Texto de origem:
========
Eu tive oportunidade de visitar os campos de batalha de Verdun, onde centenas de milhares de militares dos dois lados perderam a vida e as trincheiras que, nos Vosges, marcavam a fronteira entre a França e a Alemanha.
E, mesmo no contato visual com a realidade das trincheiras, é-nos difícil, perante os cenários de guerra moderna, cada vez mais assética, computorizada e dronizada, diria, compreender na sua extrema violência, a bestialidade de meses e meses de encerramento numa trincheira em condições cruéis e sub-humanas.
De tudo o que li sobre a Iª Guerra mundial, o que mais me chocou foram os fuzilamentos para exemplo, único e radical meio que os comandos tinham para manter as tropas em perfeito estado de obediência.
========
Secção de dados:

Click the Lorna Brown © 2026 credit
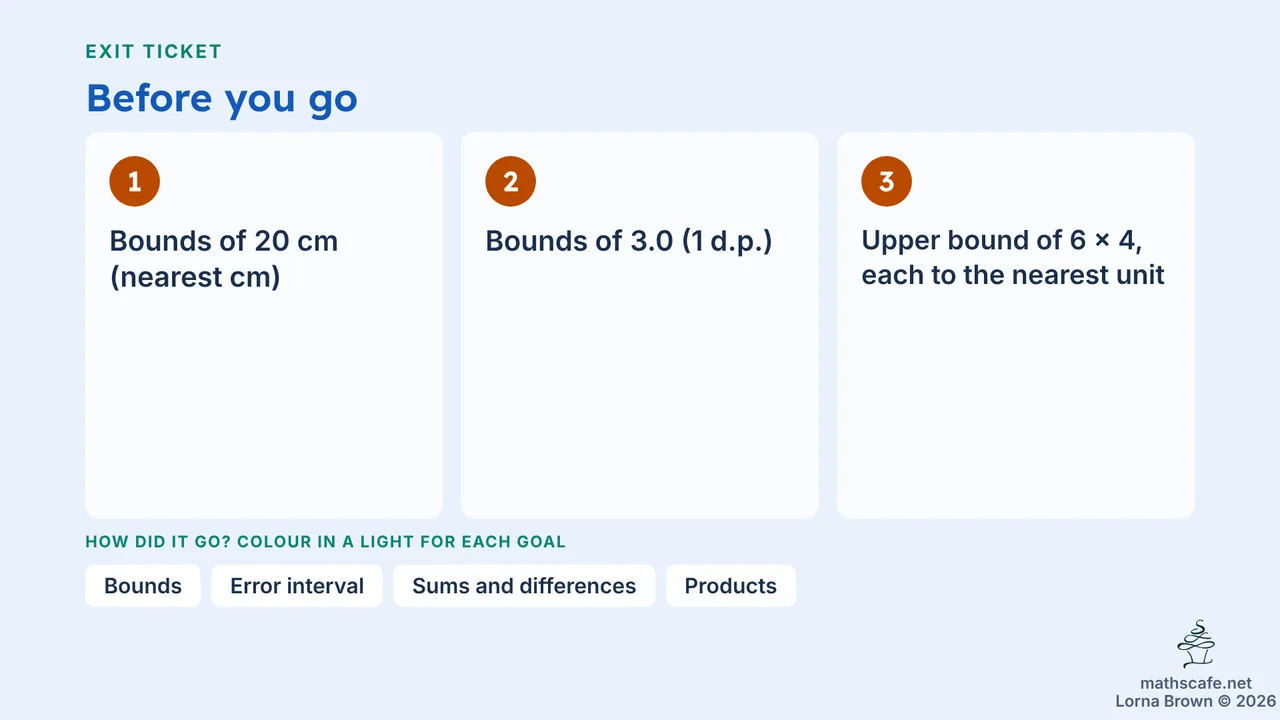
========
Tarefa indicada 1: Transcreva do texto sobre a Primeira Guerra Mundial o trecho que vai de "E, mesmo no" até "cruéis e sub-humanas.", inclusive.
Tarefa indicada 2: Escreva a continuação do texto sobre a Primeira Guerra Mundial a partir do ponto onde ele termina.
Os dados constituem material à parte, independente do texto.

Resposta 1:
E, mesmo no contato visual com a realidade das trincheiras, é-nos difícil, perante os cenários de guerra moderna, cada vez mais assética, computorizada e dronizada, diria, compreender na sua extrema violência, a bestialidade de meses e meses de encerramento numa trincheira em condições cruéis e sub-humanas.

Resposta 2:
Perante esta chocante realidade, podemos imaginar o estado de alma dos que viveram todos esses horrores.
Minhas senhoras e meus senhores
Felizmente, desses militares, muitos voltaram para se notabilizarem no futuro, como o nosso conterrâneo José Vicente de Freitas, mais tarde Presidente da Câmara de Lisboa e Presidente do Conselho de Ministros, ou Ângelo Augusto da Silva, notável pedagogo, reitor do então Liceu Jaime Moniz, onde estudei (jamais esquecerei o seu rosto gazeado mas de onde só transparecia bondade).
Mas muitos morreram ou ficaram gravemente feridos, em defesa da Pátria.
Alguns dos nossos madeirenses mortos estão lembrados, em ruas e monumentos públicos.
Mas é nosso dever como comunidade perpetuar a memória de todos eles, passados que estão 100 anos do seu sacrifício, o que será completado proximamente com o descerramento de duas placas toponímicas homenageando Henrique José de Sousa Machado e Alberto de Sena Mendes, ambos falecidos em Angola.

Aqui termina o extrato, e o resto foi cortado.